• [Working data]:

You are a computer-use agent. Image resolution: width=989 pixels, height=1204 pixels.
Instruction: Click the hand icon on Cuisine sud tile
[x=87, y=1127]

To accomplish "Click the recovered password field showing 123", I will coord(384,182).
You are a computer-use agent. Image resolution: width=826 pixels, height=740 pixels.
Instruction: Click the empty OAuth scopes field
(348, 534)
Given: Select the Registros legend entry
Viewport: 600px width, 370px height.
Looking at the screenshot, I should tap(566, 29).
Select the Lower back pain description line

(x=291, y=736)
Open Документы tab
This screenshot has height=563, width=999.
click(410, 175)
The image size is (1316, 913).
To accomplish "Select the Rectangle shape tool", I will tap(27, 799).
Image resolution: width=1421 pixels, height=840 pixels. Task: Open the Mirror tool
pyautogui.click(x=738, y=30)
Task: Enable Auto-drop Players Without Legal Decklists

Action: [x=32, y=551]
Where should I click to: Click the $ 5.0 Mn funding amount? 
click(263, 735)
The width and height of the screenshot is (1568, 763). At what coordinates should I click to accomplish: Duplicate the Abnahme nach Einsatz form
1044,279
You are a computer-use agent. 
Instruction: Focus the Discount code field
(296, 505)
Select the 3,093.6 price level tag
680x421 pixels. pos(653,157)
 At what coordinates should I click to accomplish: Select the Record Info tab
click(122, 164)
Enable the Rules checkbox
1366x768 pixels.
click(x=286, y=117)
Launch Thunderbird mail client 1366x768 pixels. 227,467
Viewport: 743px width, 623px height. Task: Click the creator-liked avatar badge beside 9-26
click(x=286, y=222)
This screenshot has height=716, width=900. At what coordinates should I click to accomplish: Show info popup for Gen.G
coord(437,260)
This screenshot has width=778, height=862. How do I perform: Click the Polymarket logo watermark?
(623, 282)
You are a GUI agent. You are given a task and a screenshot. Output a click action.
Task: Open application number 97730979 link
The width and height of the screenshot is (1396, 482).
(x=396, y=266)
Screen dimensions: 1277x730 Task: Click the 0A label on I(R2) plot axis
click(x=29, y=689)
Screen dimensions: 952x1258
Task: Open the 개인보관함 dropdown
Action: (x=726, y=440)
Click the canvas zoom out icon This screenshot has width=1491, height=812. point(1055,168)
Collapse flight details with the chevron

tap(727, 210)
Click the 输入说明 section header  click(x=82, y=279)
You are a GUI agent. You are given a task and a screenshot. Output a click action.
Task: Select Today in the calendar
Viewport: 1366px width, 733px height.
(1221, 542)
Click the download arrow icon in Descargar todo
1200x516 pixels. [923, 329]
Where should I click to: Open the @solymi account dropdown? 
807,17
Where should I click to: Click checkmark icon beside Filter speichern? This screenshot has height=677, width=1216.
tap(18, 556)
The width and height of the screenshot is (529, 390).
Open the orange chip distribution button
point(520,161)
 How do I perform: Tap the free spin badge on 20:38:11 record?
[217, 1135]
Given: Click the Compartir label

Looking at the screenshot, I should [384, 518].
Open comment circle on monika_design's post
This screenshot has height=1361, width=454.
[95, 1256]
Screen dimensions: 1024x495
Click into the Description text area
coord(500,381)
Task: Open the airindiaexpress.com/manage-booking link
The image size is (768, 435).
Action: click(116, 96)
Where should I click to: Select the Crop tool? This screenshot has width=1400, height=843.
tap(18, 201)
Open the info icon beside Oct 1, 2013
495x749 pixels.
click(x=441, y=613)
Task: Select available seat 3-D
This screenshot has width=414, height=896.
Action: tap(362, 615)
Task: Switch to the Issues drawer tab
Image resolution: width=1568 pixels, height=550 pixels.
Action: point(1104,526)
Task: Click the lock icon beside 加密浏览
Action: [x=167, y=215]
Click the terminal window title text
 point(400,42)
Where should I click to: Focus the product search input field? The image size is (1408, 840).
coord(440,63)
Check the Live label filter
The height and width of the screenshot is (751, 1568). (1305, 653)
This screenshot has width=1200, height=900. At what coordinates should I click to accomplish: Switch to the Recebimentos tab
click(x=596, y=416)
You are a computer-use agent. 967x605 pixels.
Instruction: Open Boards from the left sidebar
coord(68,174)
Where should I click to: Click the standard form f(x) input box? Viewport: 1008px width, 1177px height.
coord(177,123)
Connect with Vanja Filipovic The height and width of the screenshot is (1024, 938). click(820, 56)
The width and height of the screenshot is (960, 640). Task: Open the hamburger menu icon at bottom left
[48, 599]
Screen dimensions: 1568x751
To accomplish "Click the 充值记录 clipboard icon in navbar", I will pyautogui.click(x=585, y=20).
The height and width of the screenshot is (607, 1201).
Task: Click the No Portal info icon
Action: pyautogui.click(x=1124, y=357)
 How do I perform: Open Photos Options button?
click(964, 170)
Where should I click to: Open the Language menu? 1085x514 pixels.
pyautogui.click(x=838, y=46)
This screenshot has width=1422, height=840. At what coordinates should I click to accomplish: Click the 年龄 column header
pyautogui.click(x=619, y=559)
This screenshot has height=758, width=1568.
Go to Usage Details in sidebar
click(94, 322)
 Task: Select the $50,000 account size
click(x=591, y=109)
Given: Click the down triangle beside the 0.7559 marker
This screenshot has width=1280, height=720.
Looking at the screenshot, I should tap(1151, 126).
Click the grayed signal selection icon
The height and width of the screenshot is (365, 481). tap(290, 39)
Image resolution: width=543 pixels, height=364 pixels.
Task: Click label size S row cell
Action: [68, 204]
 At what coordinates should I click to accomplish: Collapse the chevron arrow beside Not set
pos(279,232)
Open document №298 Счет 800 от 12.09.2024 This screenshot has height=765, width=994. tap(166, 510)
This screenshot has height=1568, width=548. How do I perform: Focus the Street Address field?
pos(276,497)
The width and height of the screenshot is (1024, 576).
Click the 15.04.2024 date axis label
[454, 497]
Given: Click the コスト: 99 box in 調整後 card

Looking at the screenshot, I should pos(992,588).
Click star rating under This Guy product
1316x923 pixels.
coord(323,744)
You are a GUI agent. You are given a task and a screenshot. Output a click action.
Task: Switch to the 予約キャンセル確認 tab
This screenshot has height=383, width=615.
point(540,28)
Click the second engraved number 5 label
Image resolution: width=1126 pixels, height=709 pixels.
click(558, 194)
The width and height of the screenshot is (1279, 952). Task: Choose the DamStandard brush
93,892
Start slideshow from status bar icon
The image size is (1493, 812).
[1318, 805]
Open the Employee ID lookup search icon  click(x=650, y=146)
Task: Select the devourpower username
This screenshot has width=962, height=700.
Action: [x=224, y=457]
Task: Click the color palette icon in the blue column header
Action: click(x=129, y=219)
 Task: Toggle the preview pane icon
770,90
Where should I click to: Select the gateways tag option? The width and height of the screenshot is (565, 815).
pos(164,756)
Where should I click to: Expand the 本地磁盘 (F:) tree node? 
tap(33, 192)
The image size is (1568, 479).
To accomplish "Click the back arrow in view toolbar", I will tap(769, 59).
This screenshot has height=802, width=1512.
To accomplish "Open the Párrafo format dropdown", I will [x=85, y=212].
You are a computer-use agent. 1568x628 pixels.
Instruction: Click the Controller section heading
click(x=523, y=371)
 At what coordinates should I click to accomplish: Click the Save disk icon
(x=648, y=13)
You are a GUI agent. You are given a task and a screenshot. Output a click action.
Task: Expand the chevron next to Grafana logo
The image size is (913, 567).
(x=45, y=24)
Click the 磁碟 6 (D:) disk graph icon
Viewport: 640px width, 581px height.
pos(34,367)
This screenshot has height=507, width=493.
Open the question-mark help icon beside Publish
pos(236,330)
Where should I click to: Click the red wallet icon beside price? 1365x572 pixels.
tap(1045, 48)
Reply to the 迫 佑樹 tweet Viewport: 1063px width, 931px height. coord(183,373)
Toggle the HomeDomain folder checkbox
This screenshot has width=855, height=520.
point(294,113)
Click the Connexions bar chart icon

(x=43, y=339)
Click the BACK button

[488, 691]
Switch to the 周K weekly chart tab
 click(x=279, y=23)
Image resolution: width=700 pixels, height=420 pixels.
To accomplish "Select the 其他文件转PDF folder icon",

• [Action item]:
What belongs in the answer is each line of the data that has the word "link".

• [Written solution]:
Task: Open application number 97730979 link
Task: Open the airindiaexpress.com/manage-booking link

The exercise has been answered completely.